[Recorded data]
--- START ---
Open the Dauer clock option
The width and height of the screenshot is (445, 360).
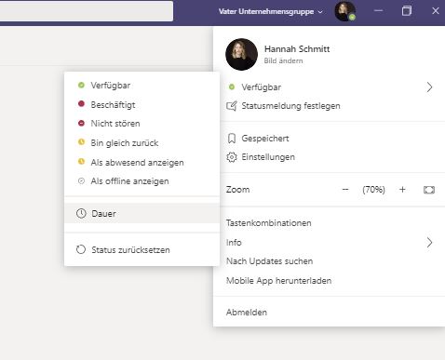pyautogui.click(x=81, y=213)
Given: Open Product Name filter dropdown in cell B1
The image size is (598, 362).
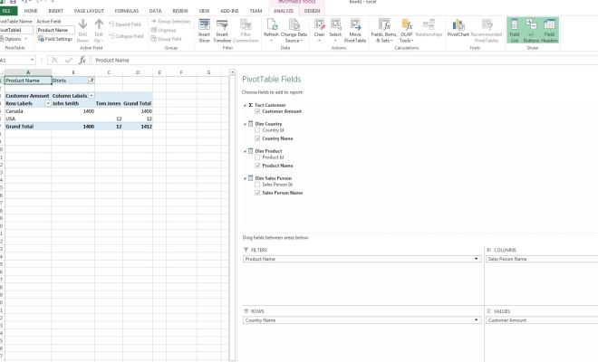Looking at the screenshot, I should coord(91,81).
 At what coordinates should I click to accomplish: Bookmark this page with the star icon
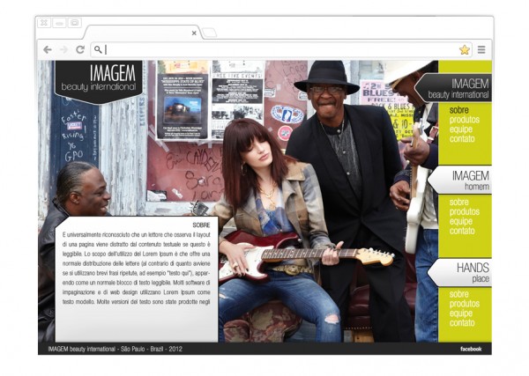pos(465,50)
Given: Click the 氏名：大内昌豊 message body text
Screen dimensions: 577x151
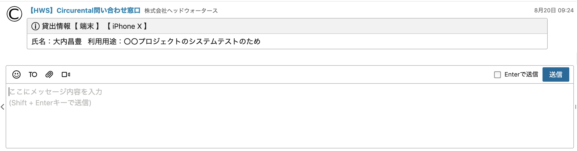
--- END ---
Look through the data and show every line containing "Open".

Reply to the task:
Open the Dauer clock option
Given: Open Product Name filter dropdown in cell B1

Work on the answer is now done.